# Data shown:
========================================================================
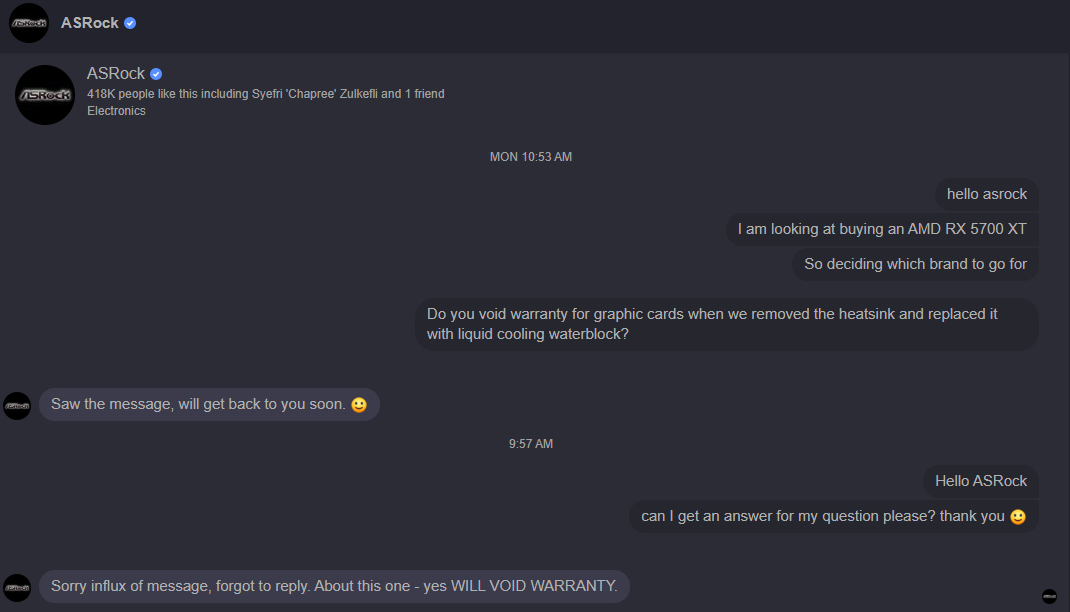Open the ASRock page name in profile section
Screen dimensions: 1070x612
[116, 74]
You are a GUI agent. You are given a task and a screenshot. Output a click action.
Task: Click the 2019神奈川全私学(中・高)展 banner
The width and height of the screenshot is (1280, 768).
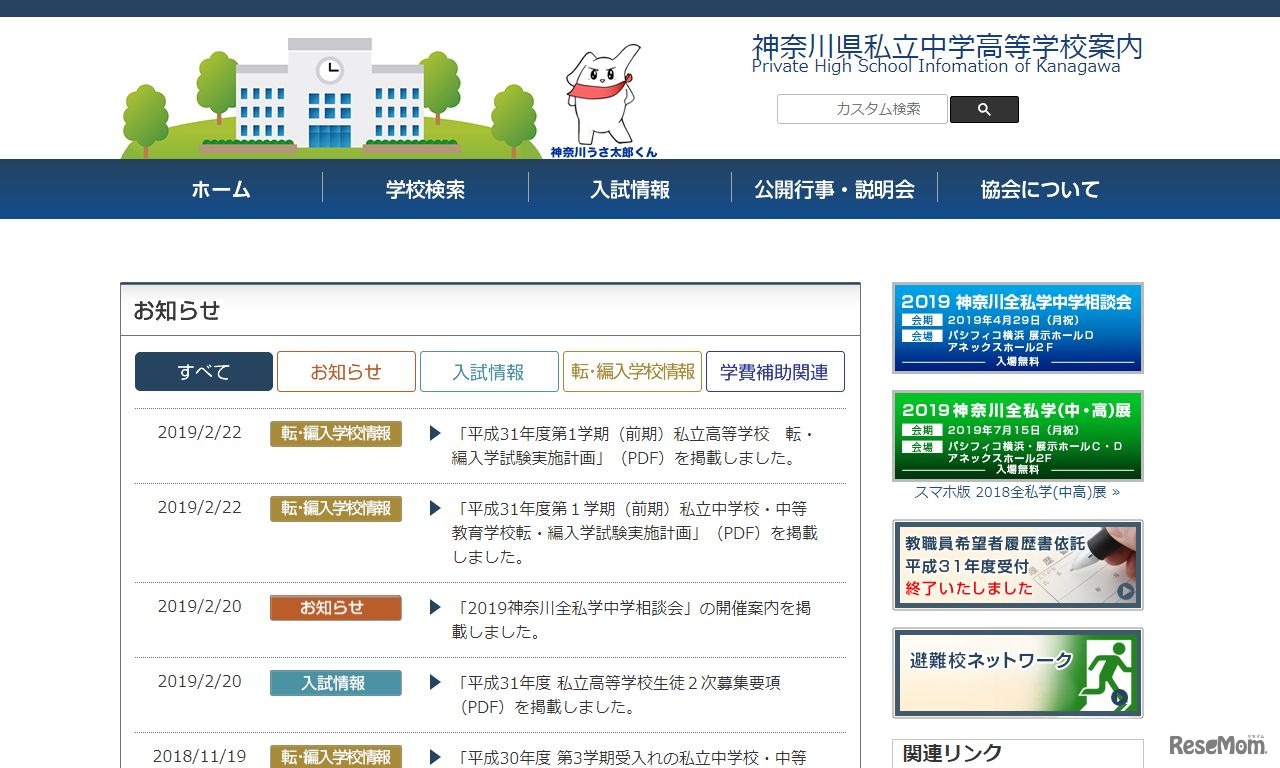click(x=1017, y=436)
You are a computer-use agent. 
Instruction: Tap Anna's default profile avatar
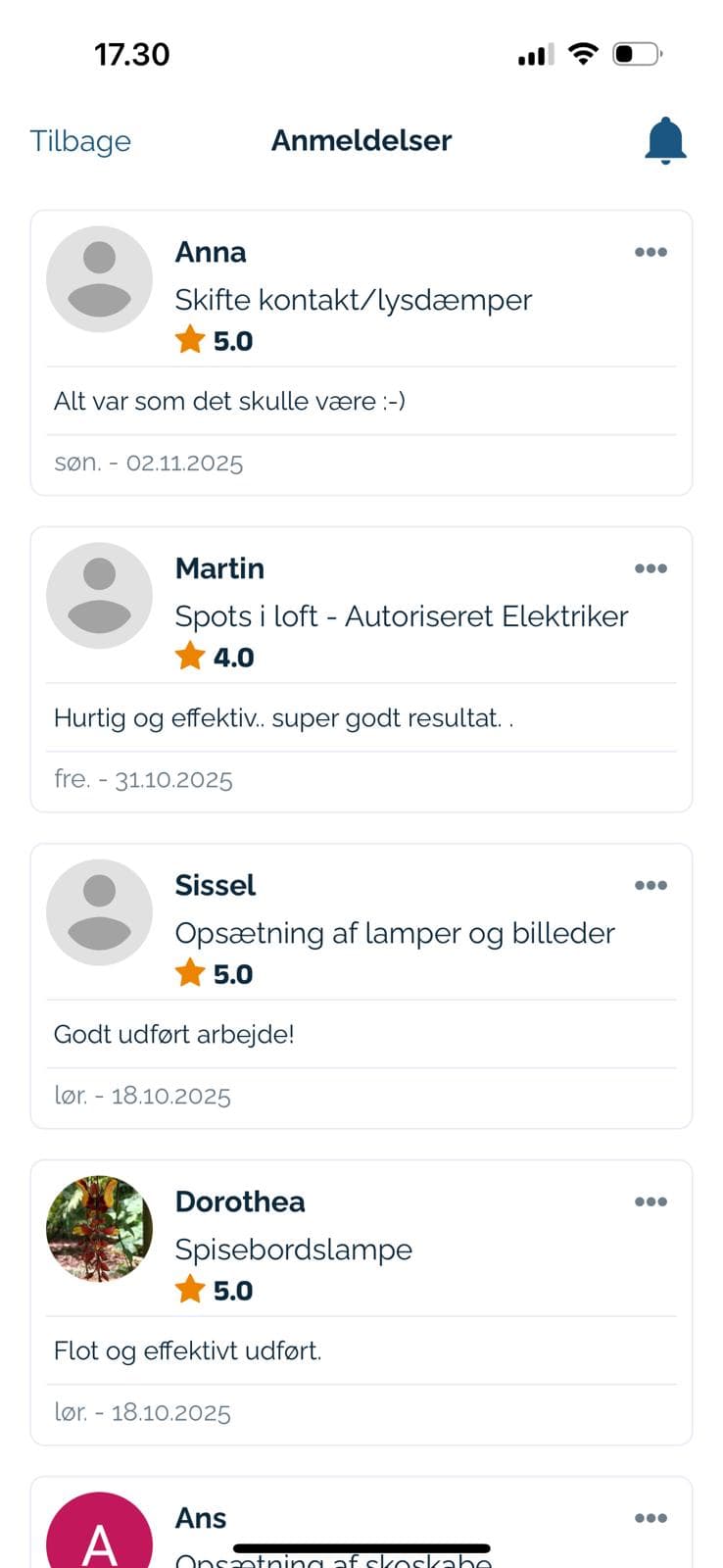click(99, 279)
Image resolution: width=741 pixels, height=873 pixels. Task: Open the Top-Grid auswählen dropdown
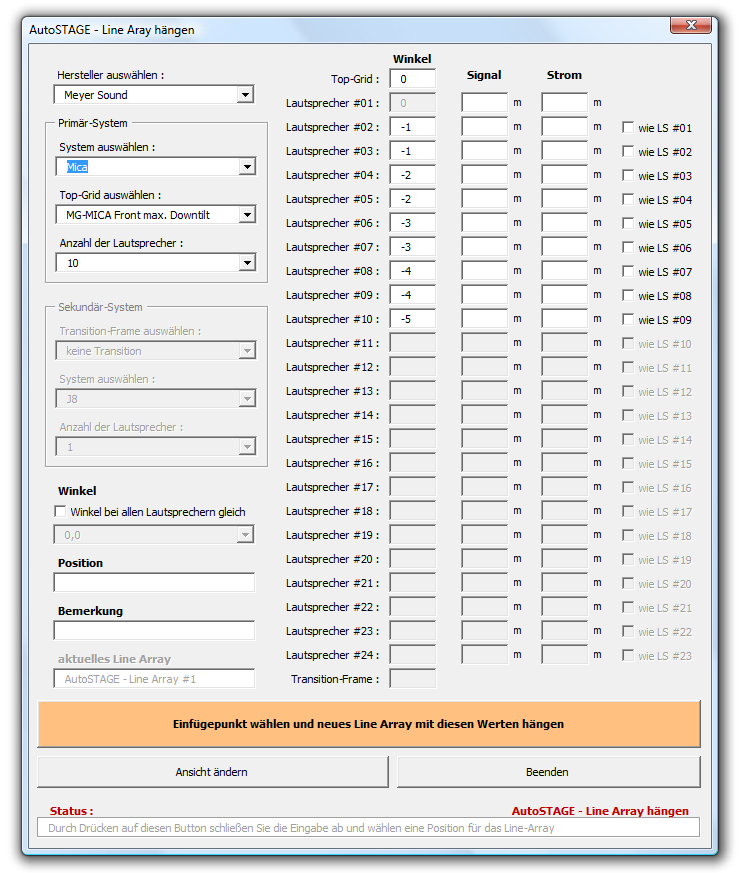pyautogui.click(x=245, y=215)
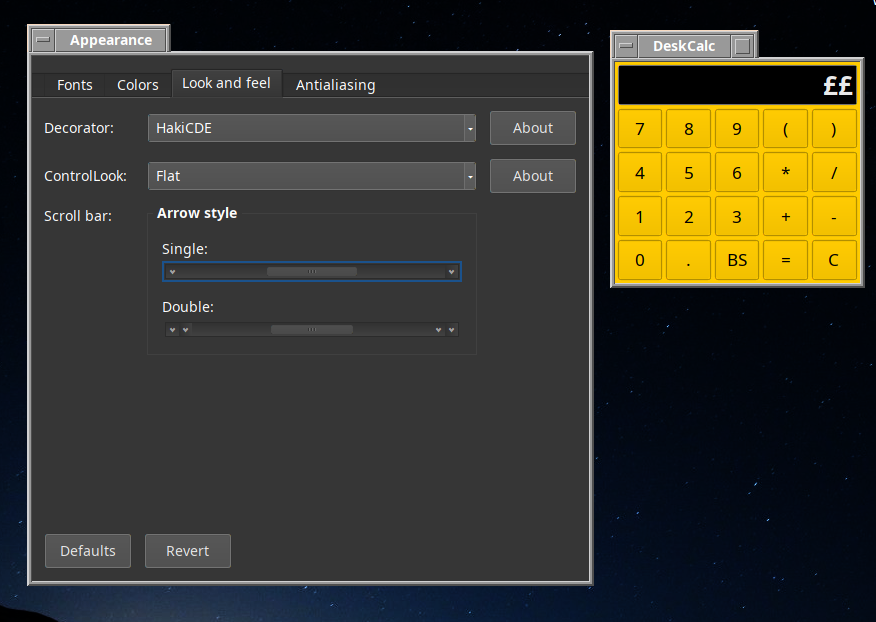The height and width of the screenshot is (622, 876).
Task: Open the Antialiasing tab
Action: click(335, 85)
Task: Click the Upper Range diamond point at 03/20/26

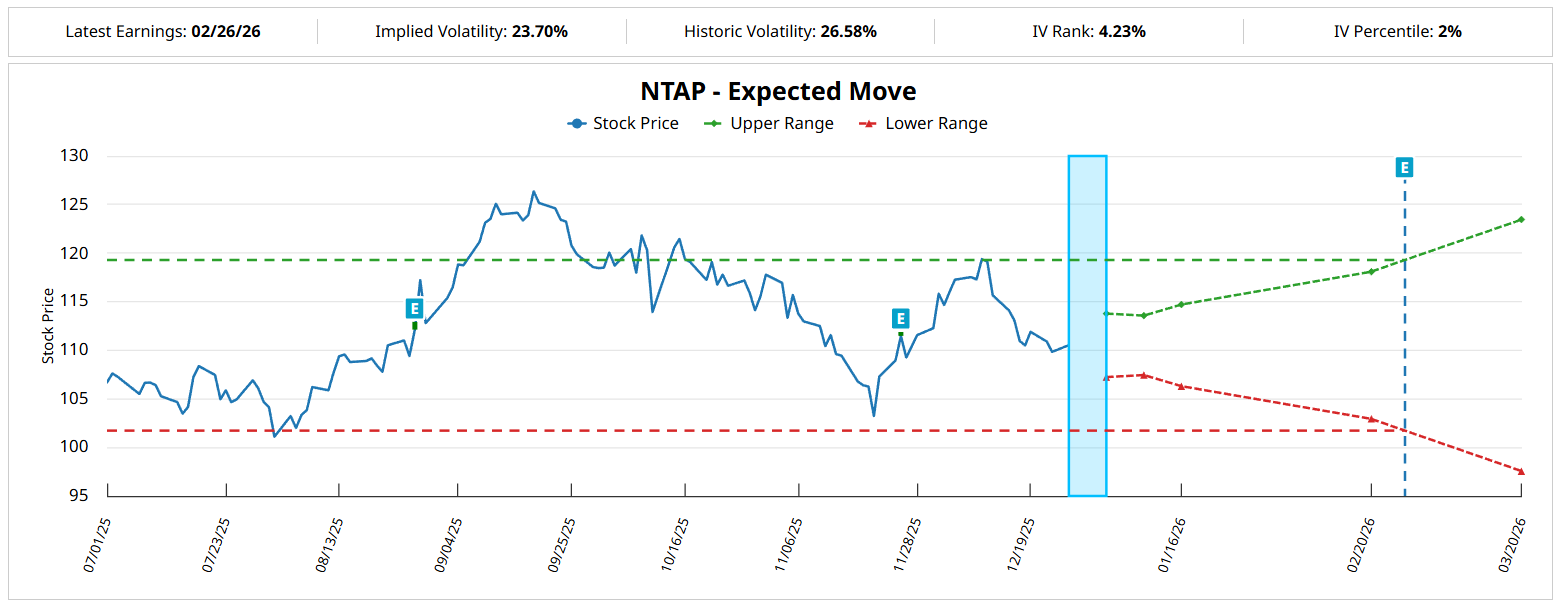Action: [1521, 219]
========================================================================
# Exercise:
Your task is to transcribe exactly the lines from the one containing "Image resolution: width=741" through the final line of the entries above, pictures excluded.

# The completed task:
Image resolution: width=741 pixels, height=873 pixels. Task: Open the Top-Grid auswählen dropdown
pyautogui.click(x=245, y=215)
The height and width of the screenshot is (622, 876).
Task: Open the Antialiasing tab
Action: click(335, 85)
Task: Click the Upper Range diamond point at 03/20/26

Action: [1521, 219]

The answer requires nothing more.